Similarly, the Mother Mortality Project (working title) seeks to reshape and ultimately collapse these prejudices by providing space for women to tell their stories of childbirth and pregnancy. This project seeks to highlight the black mortality crisis and medical mistreatment of all women in the U.S. and Canada. We affirm black lives matter because what happens to black bodies is representative of negative actions that seep into the larger populace to hurt all underrepresented women. We define underrepresented women as women of colour, indigenous women, trans women, LGBTQ+, obese women, young mothers, mothers with a history of 'geriatric' pregnancies, and working-class or low-income women.

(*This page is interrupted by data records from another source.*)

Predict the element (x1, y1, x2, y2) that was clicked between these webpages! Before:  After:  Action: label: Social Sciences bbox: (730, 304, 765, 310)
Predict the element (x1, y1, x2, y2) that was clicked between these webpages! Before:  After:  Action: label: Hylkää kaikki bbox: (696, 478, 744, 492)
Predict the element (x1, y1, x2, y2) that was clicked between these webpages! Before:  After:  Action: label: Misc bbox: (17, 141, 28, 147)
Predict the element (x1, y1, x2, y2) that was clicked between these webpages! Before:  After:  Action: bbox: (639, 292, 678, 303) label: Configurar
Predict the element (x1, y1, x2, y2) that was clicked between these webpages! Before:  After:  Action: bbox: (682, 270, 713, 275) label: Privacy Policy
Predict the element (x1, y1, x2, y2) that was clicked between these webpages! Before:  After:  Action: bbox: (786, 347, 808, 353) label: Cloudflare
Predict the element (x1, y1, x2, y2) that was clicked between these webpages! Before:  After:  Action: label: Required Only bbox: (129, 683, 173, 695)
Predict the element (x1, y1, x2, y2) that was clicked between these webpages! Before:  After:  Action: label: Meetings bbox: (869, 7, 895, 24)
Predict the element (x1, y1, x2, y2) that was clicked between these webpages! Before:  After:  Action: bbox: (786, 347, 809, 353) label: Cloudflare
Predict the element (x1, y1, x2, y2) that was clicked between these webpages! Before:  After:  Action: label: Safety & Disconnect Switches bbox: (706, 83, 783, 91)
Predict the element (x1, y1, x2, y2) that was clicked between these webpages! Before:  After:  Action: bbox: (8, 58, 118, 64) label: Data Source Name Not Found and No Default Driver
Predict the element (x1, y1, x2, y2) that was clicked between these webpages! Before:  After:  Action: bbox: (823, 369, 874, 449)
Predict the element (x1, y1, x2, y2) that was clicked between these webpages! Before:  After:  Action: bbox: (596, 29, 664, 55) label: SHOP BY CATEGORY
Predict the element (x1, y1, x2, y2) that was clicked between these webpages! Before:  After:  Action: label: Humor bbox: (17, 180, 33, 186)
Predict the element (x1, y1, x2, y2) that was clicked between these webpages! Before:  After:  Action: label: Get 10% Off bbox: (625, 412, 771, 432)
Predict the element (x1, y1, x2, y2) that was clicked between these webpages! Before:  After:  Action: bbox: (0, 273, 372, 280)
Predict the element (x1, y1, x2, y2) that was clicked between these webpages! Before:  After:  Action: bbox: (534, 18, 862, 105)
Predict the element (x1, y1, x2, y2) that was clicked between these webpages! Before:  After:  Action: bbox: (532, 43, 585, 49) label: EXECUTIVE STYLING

We're inviting women from all walks of life, identities, and experiences to share their experiences to show the need for change in the medical community.
This project sprang forth from the overwhelming response to Dr. Kenya Mitchell’s viral Medium article, "I Almost Died from Preeclampsia. I Wasn’t Tested Because I Am Black." Our team believes that all women who have experienced obstetric discrimination deserve the chance to have their stories heard. Our goal is to document these stories to hold the medical community accountable and to encourage deep systemic change in global medicine to ensure vulnerable women and their children have better medical outcomes.